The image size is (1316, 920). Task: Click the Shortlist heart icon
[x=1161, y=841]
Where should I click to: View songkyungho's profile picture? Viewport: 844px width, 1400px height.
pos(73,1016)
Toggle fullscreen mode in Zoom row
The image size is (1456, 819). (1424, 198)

* * *

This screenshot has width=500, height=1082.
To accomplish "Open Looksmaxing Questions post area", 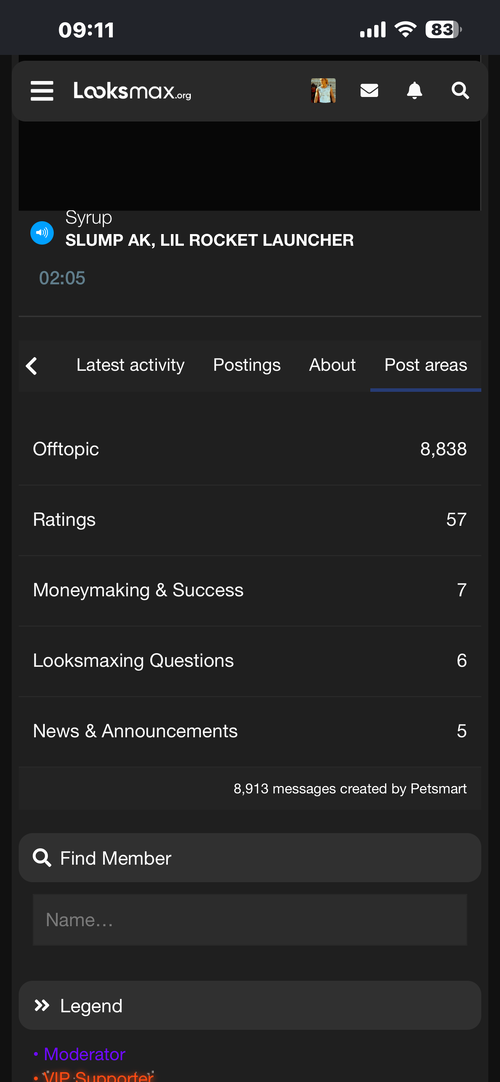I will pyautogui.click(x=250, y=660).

==

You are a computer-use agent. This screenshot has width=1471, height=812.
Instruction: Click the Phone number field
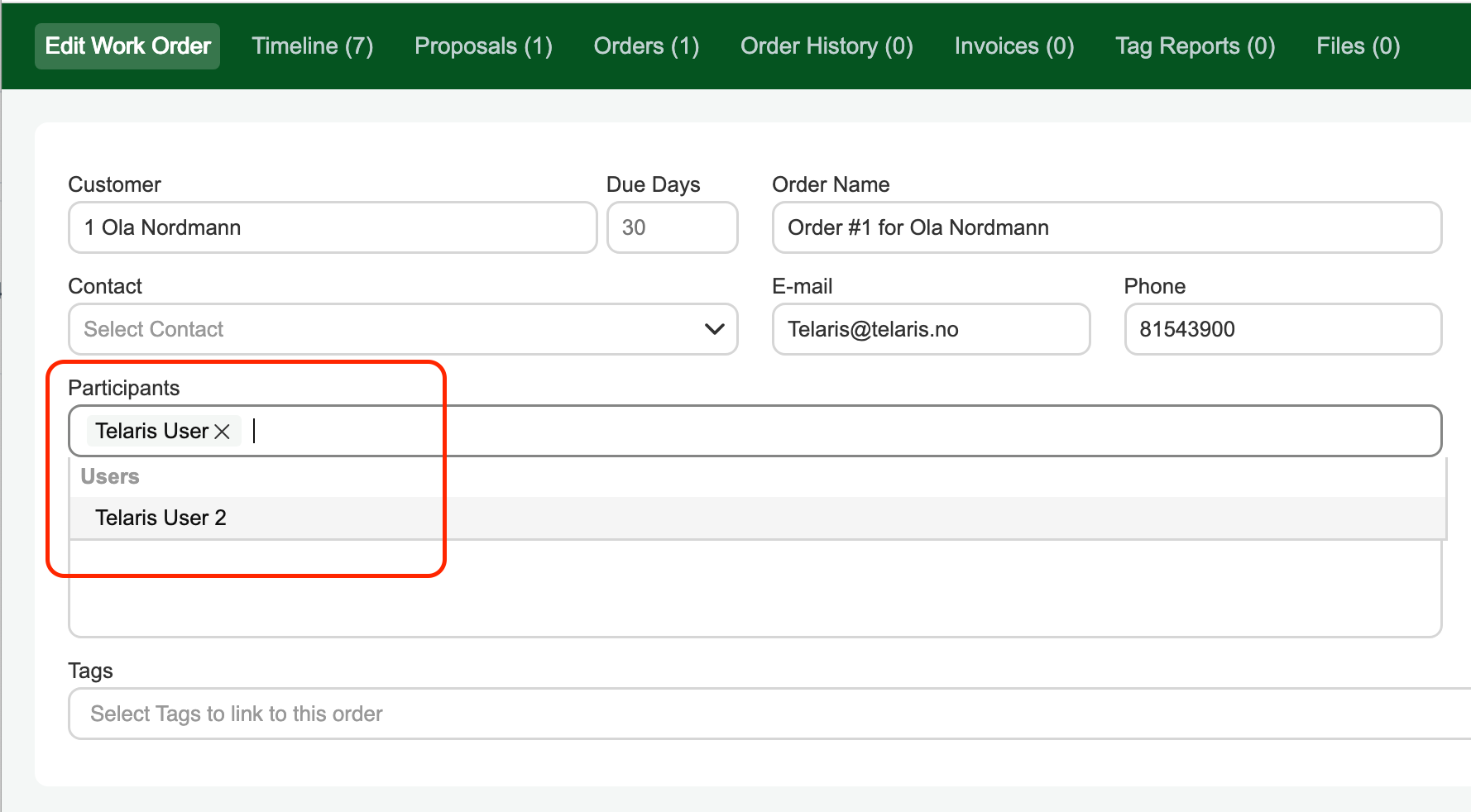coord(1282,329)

◆ **Exercise requirements**
For every line of the material that holds the word "This", make a copy.

◆ **Answer for the task**
This screenshot has width=500, height=1082.
You are a computer-use agent. This screenshot has width=1471, height=812.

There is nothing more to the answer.